Challenge Handshake Authentication Protocol (CHAP)

Questions and Answers

A RADIUS server sends an Access Reject message if a user's credentials are not valid.

True

Access Challenge is a message sent from a RADIUS server to a RADIUS client if the server requires additional information from a user.

True

Access Accept is sent from a RADIUS server to a client if a user's credentials are invalid.

False

TACACS+ is an open-source networking protocol developed by CISCO.

False

TACACS+ combines authentication, authorization, and accounting services into one.

False

RADIUS encrypts the entire content of each AAA packet.

False

TACACS+ can be used to authenticate only users, not devices.

False

TACACS+ uses TCP port 49 for communication.

True

A TACACS+ server contains authentication information only for users, not devices.

False

A TACACS+ client can be a Network Access Server (NAS).

True

Study Notes

Authentication Protocols

• CHAP is an authentication protocol that uses a shared secret to authenticate a client to a server over a point-to-point connection.
• CHAP periodically re-authenticates a client during a communication session.
• CHAP uses a three-way handshake protocol involving a server, client, and shared secret.

CHAP Process

• A server sends a randomly generated challenge string to a client.
• The client combines the server's challenge string with a secret shared with the server.
• The client computes the hash value of the combined string and sends the hash value to the server.
• The server compares the hash value received from the client with the server's own calculated hash value.

Kerberos

• Kerberos is an authentication protocol that uses a ticket-based mechanism to authenticate a user and enable access to a network service.
• Kerberos uses UDP port 88 by default.
• Kerberos is the default authentication protocol in Windows Server 2019.
• A Kerberos realm is a network that uses Kerberos authentication.
• A Kerberos authentication involves three entities: Server, Client, and Key Distribution Center (KDC).
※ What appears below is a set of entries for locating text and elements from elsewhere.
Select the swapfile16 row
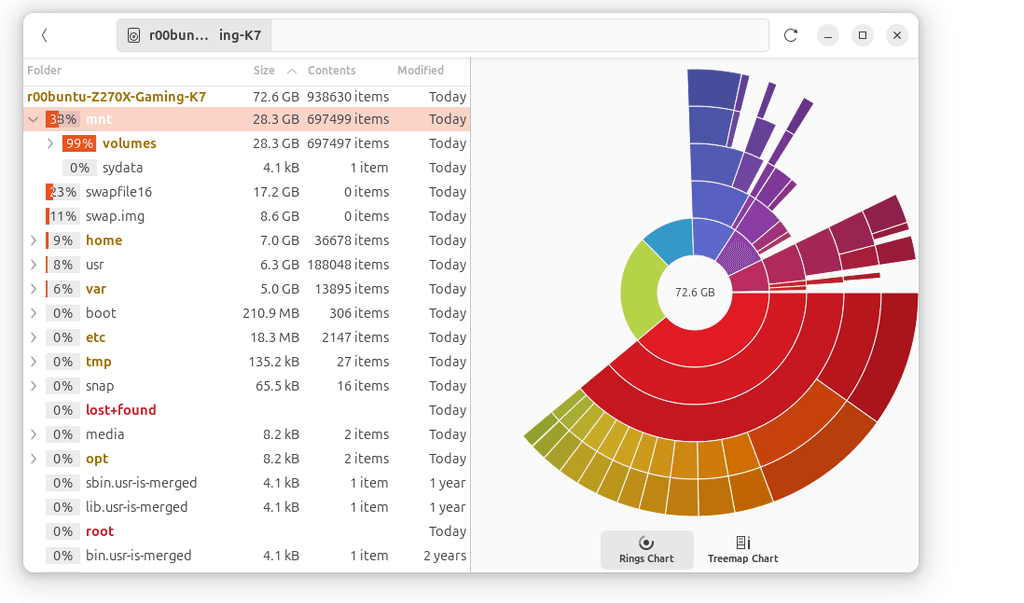This screenshot has width=1024, height=603. tap(118, 192)
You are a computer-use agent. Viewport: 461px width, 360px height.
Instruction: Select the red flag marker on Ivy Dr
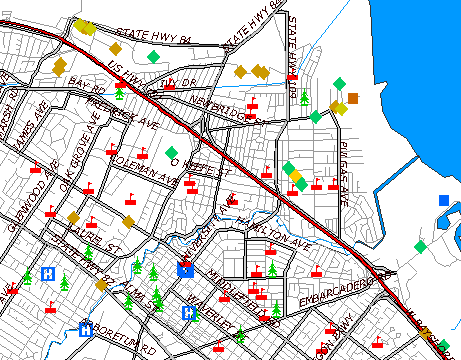[x=169, y=86]
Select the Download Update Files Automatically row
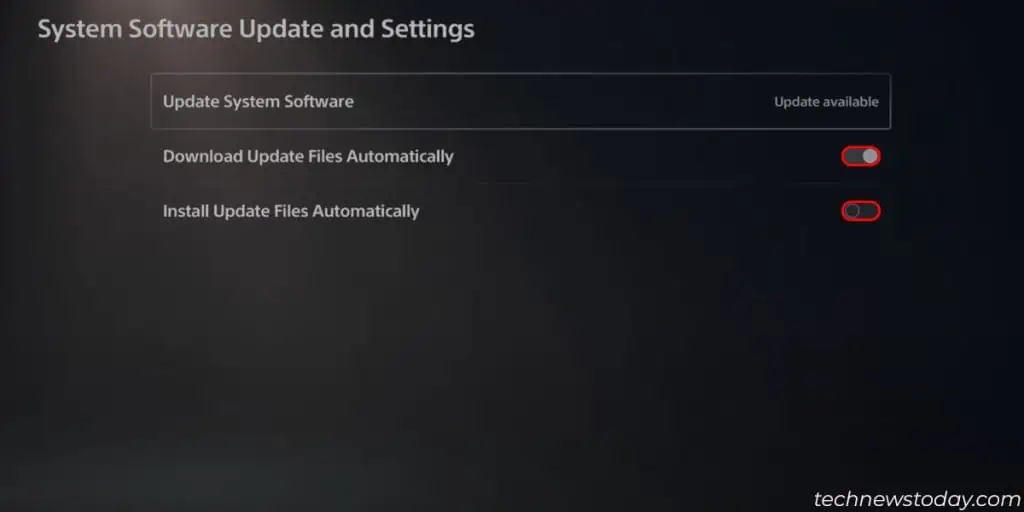This screenshot has width=1024, height=512. tap(520, 157)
EAP (Extensible Authentication Protocol)

• EAP supports multiple authentication methods, including certificate-based, password-based, and multi-factor authentication.
• EAP defines the format of authentication messages.
• Four EAP message types exist: EAP Request, EAP Response, EAP Success, and EAP Failure.

EAP Authentication Methods

• EAP-TLS (Extensible Authentication Protocol-Transport Layer Security) uses TLS and certificates for mutual authentication.
• EAP-TLS requires both a server and a client certificate.
• EAP-FAST (Extensible Authentication Protocol-Flexible Authentication via Secure Tunneling) uses a Protected Access Credential (PAC) to establish a TLS tunnel.

RADIUS (Remote Authentication Dial-In User Service)

• A RADIUS server validates a user's credentials using an authentication protocol such as CHAP.
• RADIUS server responses: Access Reject, Access Challenge, and Access Accept.
• If a user is successfully authenticated, the RADIUS server grants access to authorized network resources.

TACACS+ (Terminal Access Controller Access-Control System Plus)

• TACACS+ is a proprietary networking protocol developed by CISCO for centralized Authentication, Authorization, and Accounting (AAA) services.
• TACACS+ separates authentication, authorization, and accounting services.
• TACACS+ can be used to authenticate a user or a device.
• TACACS+ uses TCP port 49.
• Unlike RADIUS, TACACS+ encrypts the entire content of each AAA packet.

Description

Learn about the Challenge Handshake Authentication Protocol (CHAP) which uses a shared secret to authenticate clients to servers over point-to-point connections. Understand how CHAP periodically re-authenticates clients and employs a three-way handshake protocol.